On 10/4/2011 10:21 PM, Guido van Rossum wrote:
But with str.find, 0 is a legitimate result, so if we were to return None there'd be *two* outcomes mapping to false: no match, or a match at the start of the string, which is no good.
People would have to test that the result 'is None' or 'is not None'. That is no worse than testing '== -1' or '>= 0'. I claim it is better because continuing to compute with None as if it were a number will more likely quickly raise an error, whereas doing so with a '-1' that looks like a legitimate string position (the last), but does not really mean that, might never raise an error but lead to erroneous output. (I said 'more likely' because None is valid in slicings, same as -1.)
Example: define char_before(s,c) as returning the character before the first occurance of c in s.

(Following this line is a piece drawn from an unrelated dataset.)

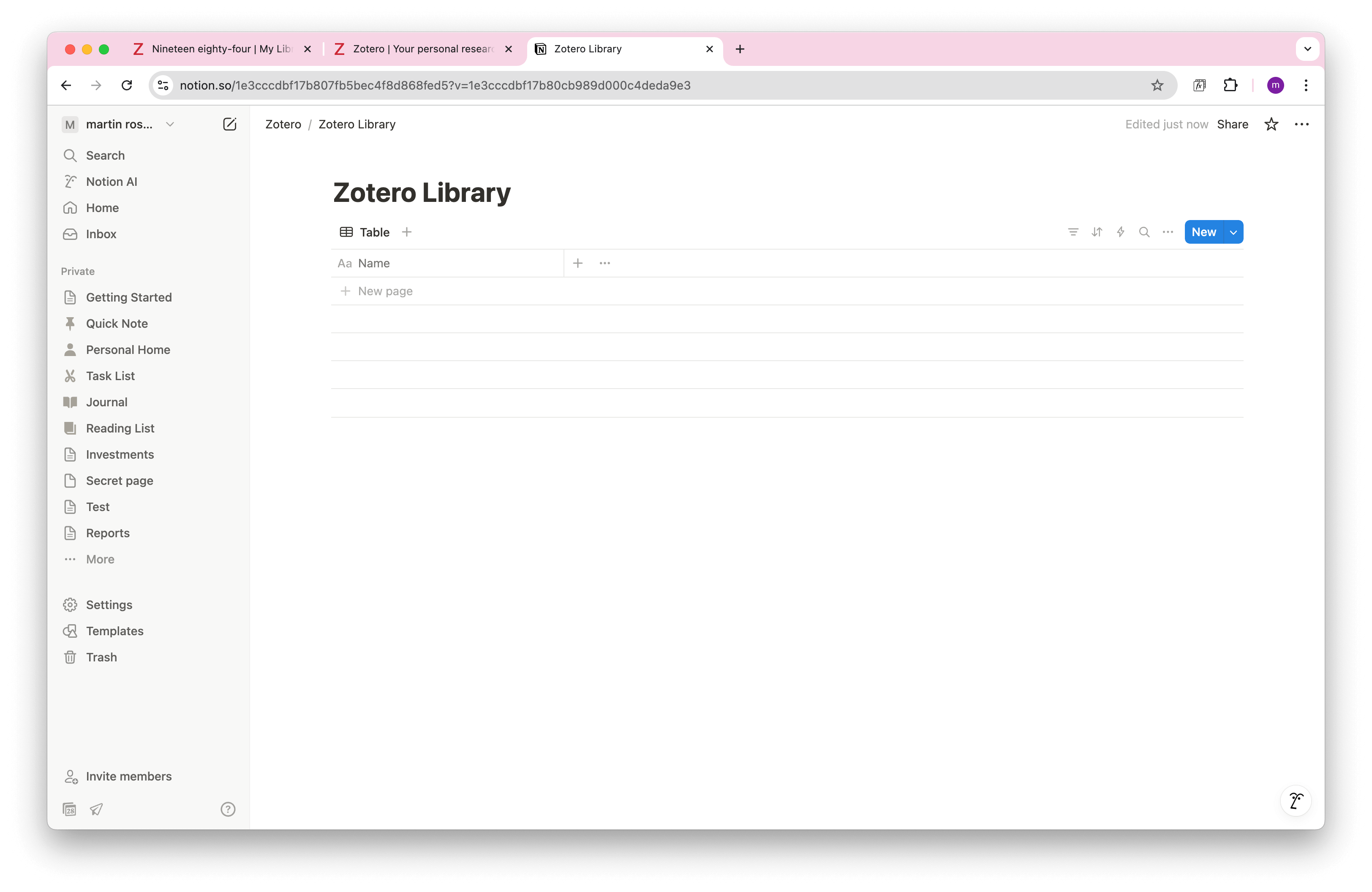Open Reading List in sidebar
This screenshot has width=1372, height=892.
pyautogui.click(x=120, y=428)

Ignoring the s.startswith(c) case:
s='abcde' s[s.find('e')-1]
'd' # Great, it works
s[s.find('f')-1]
'd' # Whoops, not so great. s[None] fails, as it should.
You usually try to avoid such easy bug bait. I cannot think of any other built-in function that returns such a valid but invalid result.

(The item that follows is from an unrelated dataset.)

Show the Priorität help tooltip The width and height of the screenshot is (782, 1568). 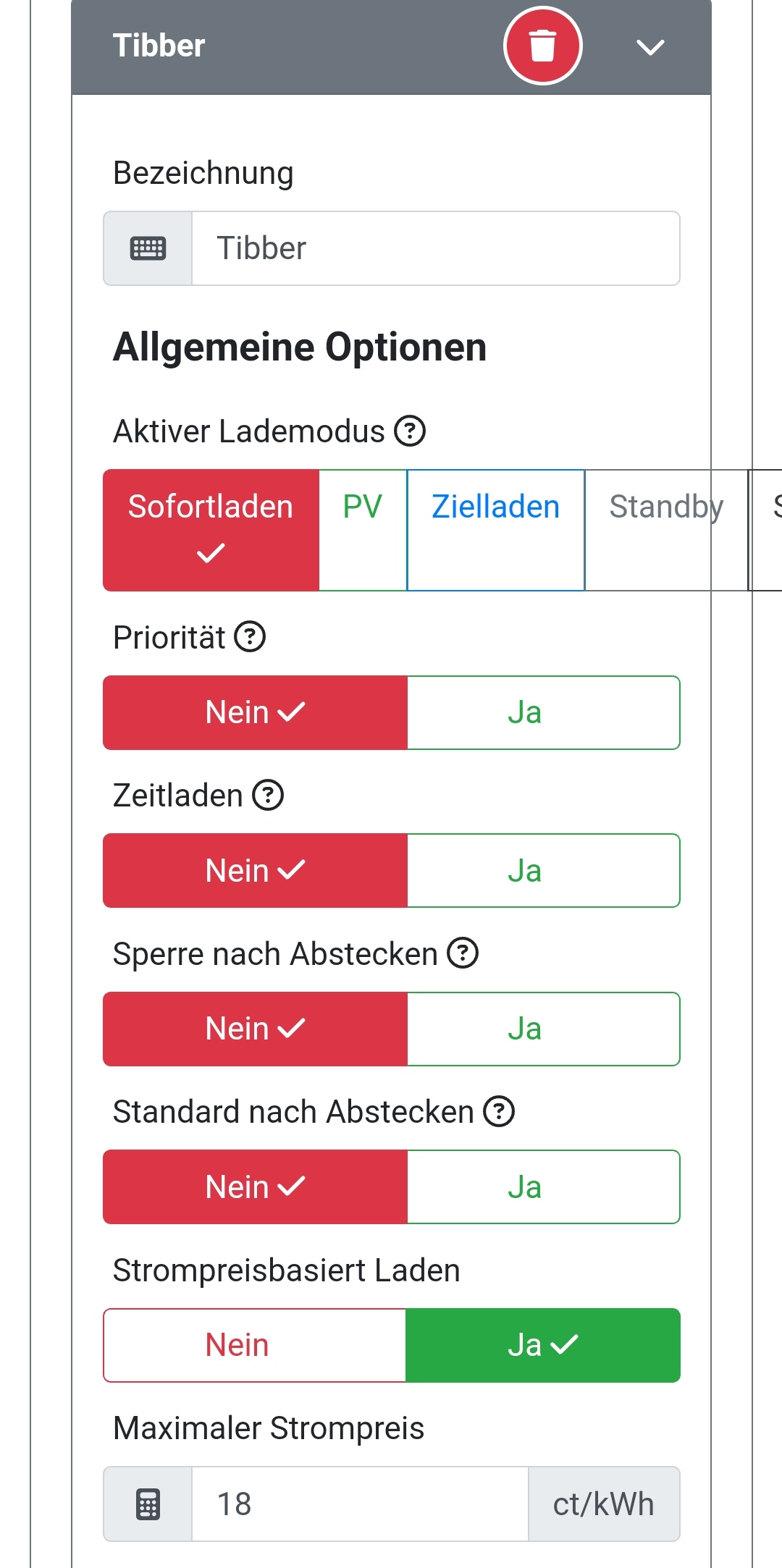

Hence the -1: the intent was that people should write "if s.find(x)>= 0" -- but clearly that didn't work out either, it's too easy to forget the ">= 0" part.
As easy or easier than forgetting '== None'
We also have str.index which raised an exception, but people dislike writing try/except blocks.
Given that try/except blocks are routinely used for flow control in Python, and that some experts even advocate using them over if/else (leap first), I am tempted to ask why such people are using Python. I am curious, though, why this exception is more objectionable than all the others -- and why you apparently give such objections for this function more weight than for others.
One could justify out-of-range IndexError on the basis that an in-range indexing could return any object, including None, so that the signal *must* not be a normal return (even of an exception object).
However, Python comes with numerous, probably 100s of functions with restricted output ranges that raise exceptions (TypeError, ValueError, AttributeError, etc) instead of returning, for instance, None.
For example, consider int('a'): why not None instead of ValueError? One reason is that s[:int('a')] would then return s instead of raising an error.
I strongly suspect that if we did not have str.find now, we would not add it, and certainly not in its current form.
I'm out of ideas here. But of all these, str.find is probably still the worst -- I've flagged bugs caused by it too many times to count.
So lets deprecate it for eventual removal, maybe in Py4.